Earlier this week, we expanded our AI Platform into an exciting new domain – the integration of event detection algorithms for streaming audio data. Dataminr’s AI platform now transforms the live audio transmissions of publicly available emergency dispatch broadcasts into early alerts on active safety threats.
This initiative is already delivering substantial value for our clients. This week, one of our streaming audio based alerts identified an active shooter situation in New York. Dataminr delivered this alert to clients nearly a minute in advance of the first online social media post about the incident. Clients who received the alert were able to quickly understand the event by reading an accurate machine-generated event summary and even listen to the audio segment itself within the application.
As Dataminr’s Co-founder and CTO, it has been exciting to see the capacity of our AI platform grow so dramatically over the past decade to tackle the expanding needs of our clients.
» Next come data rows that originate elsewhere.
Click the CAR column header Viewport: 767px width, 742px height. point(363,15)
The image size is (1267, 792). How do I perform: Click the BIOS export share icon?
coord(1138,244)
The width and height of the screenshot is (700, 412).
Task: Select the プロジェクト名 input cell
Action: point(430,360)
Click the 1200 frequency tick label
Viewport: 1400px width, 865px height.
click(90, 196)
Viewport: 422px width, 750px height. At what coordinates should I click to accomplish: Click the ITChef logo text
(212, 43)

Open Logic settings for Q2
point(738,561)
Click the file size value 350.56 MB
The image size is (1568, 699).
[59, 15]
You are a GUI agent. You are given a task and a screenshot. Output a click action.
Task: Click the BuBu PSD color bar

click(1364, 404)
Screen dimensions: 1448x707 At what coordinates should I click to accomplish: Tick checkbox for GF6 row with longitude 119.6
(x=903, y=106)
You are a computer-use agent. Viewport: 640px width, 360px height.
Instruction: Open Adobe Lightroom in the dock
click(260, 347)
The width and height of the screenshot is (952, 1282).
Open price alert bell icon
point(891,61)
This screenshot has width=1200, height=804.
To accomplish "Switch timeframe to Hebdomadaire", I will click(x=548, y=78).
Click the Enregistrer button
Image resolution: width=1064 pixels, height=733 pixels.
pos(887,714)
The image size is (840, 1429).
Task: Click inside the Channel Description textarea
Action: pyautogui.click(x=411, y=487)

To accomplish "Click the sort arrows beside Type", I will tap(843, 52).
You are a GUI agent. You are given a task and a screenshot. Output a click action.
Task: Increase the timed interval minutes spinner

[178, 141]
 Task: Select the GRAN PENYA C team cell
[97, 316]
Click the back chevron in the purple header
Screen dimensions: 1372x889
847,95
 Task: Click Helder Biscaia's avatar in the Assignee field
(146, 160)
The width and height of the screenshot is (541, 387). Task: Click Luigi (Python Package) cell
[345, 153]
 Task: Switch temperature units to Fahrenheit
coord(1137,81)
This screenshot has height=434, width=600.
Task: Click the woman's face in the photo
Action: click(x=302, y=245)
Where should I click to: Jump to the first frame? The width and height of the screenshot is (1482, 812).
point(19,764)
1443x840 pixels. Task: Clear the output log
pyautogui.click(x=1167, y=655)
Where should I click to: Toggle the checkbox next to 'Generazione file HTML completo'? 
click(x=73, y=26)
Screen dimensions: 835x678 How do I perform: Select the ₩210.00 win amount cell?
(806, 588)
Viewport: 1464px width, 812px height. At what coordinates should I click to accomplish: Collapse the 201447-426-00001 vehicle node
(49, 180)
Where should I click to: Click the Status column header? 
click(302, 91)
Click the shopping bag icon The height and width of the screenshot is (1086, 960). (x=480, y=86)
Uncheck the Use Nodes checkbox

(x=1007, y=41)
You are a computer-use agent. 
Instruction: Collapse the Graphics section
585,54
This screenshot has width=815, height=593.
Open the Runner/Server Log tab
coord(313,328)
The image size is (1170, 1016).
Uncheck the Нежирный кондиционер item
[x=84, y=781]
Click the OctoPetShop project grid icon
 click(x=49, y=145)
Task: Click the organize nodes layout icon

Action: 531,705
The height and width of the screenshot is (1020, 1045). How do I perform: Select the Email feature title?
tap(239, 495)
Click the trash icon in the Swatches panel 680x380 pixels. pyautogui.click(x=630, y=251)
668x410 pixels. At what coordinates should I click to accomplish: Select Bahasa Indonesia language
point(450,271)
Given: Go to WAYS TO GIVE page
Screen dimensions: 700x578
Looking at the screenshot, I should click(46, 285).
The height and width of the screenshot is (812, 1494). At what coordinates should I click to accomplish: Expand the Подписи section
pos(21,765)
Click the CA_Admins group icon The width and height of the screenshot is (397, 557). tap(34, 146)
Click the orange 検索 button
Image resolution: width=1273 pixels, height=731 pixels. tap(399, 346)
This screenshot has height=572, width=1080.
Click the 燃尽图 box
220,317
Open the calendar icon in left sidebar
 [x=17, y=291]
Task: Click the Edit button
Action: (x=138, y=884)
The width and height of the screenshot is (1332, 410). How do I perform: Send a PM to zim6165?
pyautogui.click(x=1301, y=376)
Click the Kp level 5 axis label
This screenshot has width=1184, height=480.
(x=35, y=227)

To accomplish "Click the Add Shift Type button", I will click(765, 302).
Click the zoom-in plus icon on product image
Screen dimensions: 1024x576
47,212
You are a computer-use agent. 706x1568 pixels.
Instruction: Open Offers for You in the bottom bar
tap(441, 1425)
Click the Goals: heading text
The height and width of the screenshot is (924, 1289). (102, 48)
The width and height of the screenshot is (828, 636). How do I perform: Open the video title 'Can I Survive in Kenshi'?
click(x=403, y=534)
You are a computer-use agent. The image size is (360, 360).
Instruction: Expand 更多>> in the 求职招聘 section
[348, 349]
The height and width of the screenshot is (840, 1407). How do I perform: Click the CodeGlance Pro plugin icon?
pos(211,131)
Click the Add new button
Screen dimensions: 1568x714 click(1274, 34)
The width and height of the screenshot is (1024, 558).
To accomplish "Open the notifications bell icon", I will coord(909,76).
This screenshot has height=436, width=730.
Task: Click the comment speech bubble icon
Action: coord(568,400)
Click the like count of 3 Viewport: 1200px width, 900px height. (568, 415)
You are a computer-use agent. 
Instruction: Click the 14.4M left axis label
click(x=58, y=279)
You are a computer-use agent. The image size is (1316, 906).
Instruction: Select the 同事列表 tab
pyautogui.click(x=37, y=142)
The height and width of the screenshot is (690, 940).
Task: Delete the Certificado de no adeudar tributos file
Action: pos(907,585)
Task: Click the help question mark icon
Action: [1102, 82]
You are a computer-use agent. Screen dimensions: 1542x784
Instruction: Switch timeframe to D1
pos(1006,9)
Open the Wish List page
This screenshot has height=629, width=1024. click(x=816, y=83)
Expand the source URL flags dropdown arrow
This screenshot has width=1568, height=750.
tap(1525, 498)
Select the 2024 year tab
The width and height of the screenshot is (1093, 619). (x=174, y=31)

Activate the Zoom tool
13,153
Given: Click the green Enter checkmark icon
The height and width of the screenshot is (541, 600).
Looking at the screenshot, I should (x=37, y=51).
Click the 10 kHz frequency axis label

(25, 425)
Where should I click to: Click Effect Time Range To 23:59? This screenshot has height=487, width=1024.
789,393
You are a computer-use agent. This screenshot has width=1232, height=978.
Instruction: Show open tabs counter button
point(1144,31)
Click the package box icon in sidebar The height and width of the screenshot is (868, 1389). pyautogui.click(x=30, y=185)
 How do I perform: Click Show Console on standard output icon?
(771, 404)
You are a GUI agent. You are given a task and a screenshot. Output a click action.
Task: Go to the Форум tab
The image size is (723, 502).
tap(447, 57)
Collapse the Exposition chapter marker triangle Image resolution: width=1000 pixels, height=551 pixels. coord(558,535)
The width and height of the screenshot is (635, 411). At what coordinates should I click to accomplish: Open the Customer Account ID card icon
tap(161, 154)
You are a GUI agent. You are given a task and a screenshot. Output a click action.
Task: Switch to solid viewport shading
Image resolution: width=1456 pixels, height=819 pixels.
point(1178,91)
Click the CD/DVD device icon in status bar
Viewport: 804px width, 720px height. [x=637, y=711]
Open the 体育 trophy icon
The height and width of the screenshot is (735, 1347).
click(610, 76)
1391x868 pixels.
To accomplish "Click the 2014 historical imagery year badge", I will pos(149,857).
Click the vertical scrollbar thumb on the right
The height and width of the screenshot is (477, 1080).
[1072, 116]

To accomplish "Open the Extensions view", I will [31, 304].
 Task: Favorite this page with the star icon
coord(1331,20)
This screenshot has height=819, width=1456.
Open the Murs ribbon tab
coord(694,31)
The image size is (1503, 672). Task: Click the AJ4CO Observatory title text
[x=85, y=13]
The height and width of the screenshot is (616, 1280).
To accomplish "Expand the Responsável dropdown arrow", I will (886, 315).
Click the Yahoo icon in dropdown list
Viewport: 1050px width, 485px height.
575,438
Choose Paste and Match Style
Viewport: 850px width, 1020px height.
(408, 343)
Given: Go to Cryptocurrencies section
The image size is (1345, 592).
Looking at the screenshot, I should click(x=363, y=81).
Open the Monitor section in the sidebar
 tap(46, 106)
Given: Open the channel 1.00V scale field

As global enterprises have adopted our products for Corporate Risk, we have worked to deliver a broader set of early alerts in major cities for a range of Corporate Risk use cases, including office protection and employee safety. Consider, for example, the task of safe transportation of key corporate personnel through densely populated urban areas – diverting a transit route a few blocks away from an immediate but otherwise unanticipated threat can mean the difference between individuals arriving safely at their intended destination or being put in harm’s way.
Historically, Dataminr’s event detection AI has focused on text classification and computer vision. More recently, we added a number of capabilities around Anomaly Detection on Sensor derived data streams. Over the course of this year, Dataminr’s AI and Research teams have been aggressively testing new AI approaches on streaming audio data.
Automatically transforming police and emergency dispatch broadcasts into actionable alerts presents a number of unique challenges within the disciplines utilized for audio processing. Audio quality is often poor, with substantial background noise. Domain-specific jargon and shorthand is prevalent, transmitter and receiver hardware varies substantially from location to location. This is a complex dataset that has required the development of new platform components and algorithms.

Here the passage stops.